Friday, 8 July 2016

Circular walk taking in Gibbet Hill and North Brentor

A very pleasant walk recently with our U3A Thursday walking group. Just over 6 miles taking in Gibbet Hill (yes, there was a gibbet on the top of it), some of the West Devon Way and a meander along country lanes. And the weather was kind as well.

Apologies for the somewhat random order of the photographs. For some reason, the blogging software is playing up.
Lots of Bell Heather around. Sometimes as a single plant, other times as a clump but never masses of it.
Blue wild flowers are not that common and the Meadow Cranes-Bill stands out whenever its around. We saw these along the old railway line at Lydford.
If you look at the seed pods, you can see why it's called a Cranes Bill. The seed pods are explosive and, when they are ripe, they can 'throw' the seeds a metre or so from the plant.
Cow Parsley is very common at this time of year and the lane side verges are white with their fluffy flowers. What I've never noticed before is that the flower buds are tinged with pink making for a very attractive contrast with the white open 5 petalled flowers.
Lots of Honeysuckle around, maybe passed their best but still retaining their characteristic fragrance.
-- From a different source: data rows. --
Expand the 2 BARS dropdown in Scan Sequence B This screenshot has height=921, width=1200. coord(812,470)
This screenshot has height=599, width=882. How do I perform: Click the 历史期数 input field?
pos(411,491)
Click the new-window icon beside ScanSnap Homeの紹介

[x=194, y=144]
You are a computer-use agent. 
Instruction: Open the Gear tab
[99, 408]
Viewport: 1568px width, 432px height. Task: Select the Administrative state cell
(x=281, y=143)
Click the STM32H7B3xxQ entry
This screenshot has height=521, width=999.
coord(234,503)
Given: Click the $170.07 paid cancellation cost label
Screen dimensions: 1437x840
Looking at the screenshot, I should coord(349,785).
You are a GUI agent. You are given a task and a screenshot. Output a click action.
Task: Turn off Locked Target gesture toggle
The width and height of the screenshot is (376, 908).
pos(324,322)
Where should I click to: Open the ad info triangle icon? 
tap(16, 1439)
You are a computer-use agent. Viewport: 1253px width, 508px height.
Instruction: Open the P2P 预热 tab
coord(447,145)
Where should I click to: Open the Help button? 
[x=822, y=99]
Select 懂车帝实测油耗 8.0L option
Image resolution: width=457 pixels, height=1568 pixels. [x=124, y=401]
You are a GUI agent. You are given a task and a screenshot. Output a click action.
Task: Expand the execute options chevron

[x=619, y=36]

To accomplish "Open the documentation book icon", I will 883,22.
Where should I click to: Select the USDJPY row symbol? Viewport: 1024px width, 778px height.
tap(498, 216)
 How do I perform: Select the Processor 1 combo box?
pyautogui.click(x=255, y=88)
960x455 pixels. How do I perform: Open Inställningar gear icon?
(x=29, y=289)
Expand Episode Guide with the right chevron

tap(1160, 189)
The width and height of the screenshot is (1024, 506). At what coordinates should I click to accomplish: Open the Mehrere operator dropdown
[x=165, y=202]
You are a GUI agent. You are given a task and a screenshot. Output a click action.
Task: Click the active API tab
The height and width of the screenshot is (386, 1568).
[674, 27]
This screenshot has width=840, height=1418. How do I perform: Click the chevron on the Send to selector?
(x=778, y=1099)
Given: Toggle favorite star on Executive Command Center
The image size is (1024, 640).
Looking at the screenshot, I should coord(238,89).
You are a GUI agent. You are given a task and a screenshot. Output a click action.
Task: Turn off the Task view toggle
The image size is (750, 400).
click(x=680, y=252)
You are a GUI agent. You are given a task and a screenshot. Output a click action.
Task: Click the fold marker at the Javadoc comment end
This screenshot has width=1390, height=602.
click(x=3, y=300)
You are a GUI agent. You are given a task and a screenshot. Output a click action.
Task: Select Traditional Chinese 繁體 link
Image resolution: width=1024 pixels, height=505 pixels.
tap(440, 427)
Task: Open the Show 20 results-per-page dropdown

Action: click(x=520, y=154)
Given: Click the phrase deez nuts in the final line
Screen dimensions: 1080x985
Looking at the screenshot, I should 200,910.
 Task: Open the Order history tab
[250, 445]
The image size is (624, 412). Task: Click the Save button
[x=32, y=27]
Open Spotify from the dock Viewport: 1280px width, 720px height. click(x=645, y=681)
In the distance is Brentor church (St Michael de Rupe or St Michael of the Rock).
At the moment it is having some significant repairs to its roof, hence the plastic shroud. Here's a useless fact, St Michael's is the fourth smallest parish church in the UK.
Our route, starting and ending at SX48812 80070, which has a height of 725 feet above sea level. The highest point of the walk was 1149 feet at the top of Gibbet Hill.

Not a lot can be said about this photograph except that it's very green.
A very complicated way of fastening a gate.
The green, white and black flag of Devon, dedicated to St Petroc. Here's what Wikipedia says about it: "The subject of a Devonian flag was raised by the county's contingent of scouts to the 20th World Scout Jamboree in an interview on BBC Radio Devon in 2002. The scouts were unaware of a Devon flag and wondered if any of the listeners knew of a flag for the county. BBC Radio Devon took up the search for a flag for Devon and asked the public to send in designs. The flag was created in 2003 after a vote in two polls run by the BBC Devon website, the winning design taking 49% of the votes cast. The design was created by student Ryan Sealey and was adopted as the county flag in 2006".
Lurking in the long grass, a wicker stag. Very realistic from a distance.
Look through a wooden door in a high stone wall and what do we see - a secret walled garden. This was attached to Burnville Farm, an Edwardian house which is currently an upmarket B & B.
Assuming that this stone carving is as old as it looks, it has obviously been relocated (pinched) from somewhere else. Is the lintel an old granite gatepost?
I think it looks better with the plastic downpipe taken out.
Large stone wheel? Must be a grindstone for a mill. Wrong. This one does not have the characteristic grooves of a grain mill and was, or so the notice in the nearby window told us, a wheelwright's template for iron wheel rims - for wooden wheels, that is. The rim is formed around the stone and then heated before dropping around the wooden wheel.. I've never seen one this big before.